■ Fragmento para leer:

En el caso de los hidratos (frutas, cereales, pasta…) cuando la glucosa llega al torrente sanguíneo, entra en juego la insulina, hormona liberada por el páncreas, que se encarga de hacer que esa glucosa llegue a las células, convirtiéndola en energía (glucógeno), o, si la energía no es consumida, en grasas que serán almacenadas en el tejido adiposo como reserva para cuando el cuerpo la necesite.
Conocer el índice glucémico de un alimento nos permite «controlar» mejor este proceso. La idea es consumir alimentos de IG alto (rápida absorción) cuando nuestro organismo demanda un extra de energía inmediata (por ejemplo, antes de un entreno) y elegir IG bajos (lenta absorción) cuando lo que se requiere es un aporte energético progresivo.

■ Datos proporcionados:

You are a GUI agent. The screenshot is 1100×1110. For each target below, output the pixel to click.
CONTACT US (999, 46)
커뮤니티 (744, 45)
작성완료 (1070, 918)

■ Ejercicios propuestos:
(a) Responde estas preguntas sobre el fragmento del índice glucémico:
(i) ¿Qué órgano libera la insulina?
(ii) ¿Dónde se almacenan las grasas que quedan como reserva?
(iii) ¿En qué momento se pone como ejemplo para tomar alimentos de IG alto?
(b) Escribe la continuación del fragmento sobre el índice glucémico a partir de su última oración.

■ Respuestas:
(a)
(i) El páncreas.
(ii) En el tejido adiposo.
(iii) Antes de un entreno.

(b)
Para medir el IG se toma como referencia la propia glucosa. El creador de esta «tabla» del IG de los alimentos fue el doctor David Jenkins, pensando principalmente en un barómetro capaz de medir la influencia de los azúcares en la alimentación de las personas diabéticas. Según la tabla, el azúcar (glucosa) tiene un IG de 100, y, partiendo de este valor, cada alimento tendría el suyo (más alto cuanto más se acerque o supere el 100).